Erlendur had unearthed a lie and he knew there was nothing more valuable for a criminal investigation.
The noise refused to stop, and gradually Erlendur realised that it was his telephone. He answered and heard the hotel manager’s voice.
“You must come down to the kitchen,” the manager said. “There’s someone here you should talk to.”
“Who is it?” Erlendur asked.
“A lad who went home sick the day we found Gudlaugur,” the manager said. “You ought to come.”
Erlendur got out of bed. He was still in his clothes. He went into the bathroom, looked in the mirror and perused the several days” stubble, which made a noise like sandpaper being rubbed over rough timber when he stroked it. His beard was dense and coarse like his father’s.
Before going downstairs he telephoned Sigurdur Oli and told him to go to with Elin
borg to Hafnarfjordur to take Gudlaugur’s sister in for questioning. He would meet them later that day. He did not explain why he wanted to talk to her. He did not want them to blurt it out. Wanted to see her expression when she realised that he knew she had been lying.
When Erlendur went into the kitchen he saw the hotel manager standing with an exceptionally skinny man in his twenties.
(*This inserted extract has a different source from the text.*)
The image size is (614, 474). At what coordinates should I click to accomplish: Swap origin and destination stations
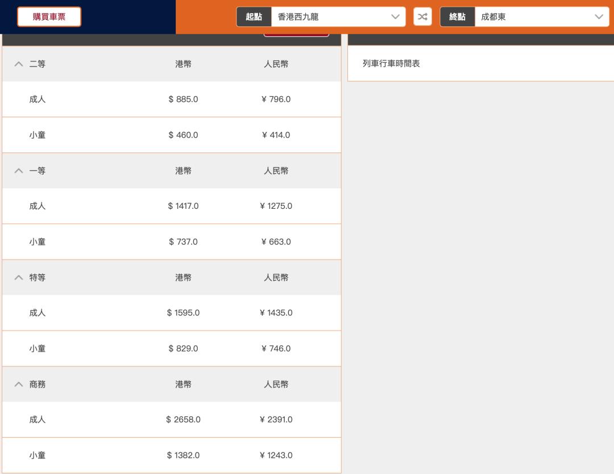click(x=422, y=17)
Erlendur wondered whether the contrast with the manager was playing tricks on his vision; beside him, everyone looked skinny.
“There you are,” the manager said. “Anyone would think I’m taking over this investigation of yours, locating witnesses and whatever.”
He looked at his employee.
“Tell him what you know.”
The young man began his account. He was fairly precise about details and explained that he had started to feel ill around noon on the day Gudlaugur was found in his room. In the end he vomited and just managed to grab a rubbish sack in the kitchen.
The man gave the manager a sheepish look.
He was allowed to go home and went to bed with a bad fever, a temperature and aches. Since he lived alone and did not watch the news he hadn’t mentioned to anyone what he knew until this morning when he came back to work and heard about Gudlaugur’s death. And he was certainly surprised to hear what had happened, and even though he didn’t know the man well — he had only been working in the hotel for just over a year — he did sometimes talk to him and even went down to his room and-
“Yes, yes, yes,” the manager said impatiently. “We’re not interested in that, Denni. Just get on with it.”
“Before I went home that morning Gulli came into the kitchen and asked if I could get him a knife.”
“He asked to borrow a knife from the kitchen?” Erlendur said.
“Yes. At first he wanted scissors, but I couldn’t find any so then he asked for a knife.”
“Why did he need scissors or a knife, did he tell you?”
“It was something to do with the Santa suit.”
“The Santa suit?”
“He didn’t go into detail, just some stitches he needed to unpick.”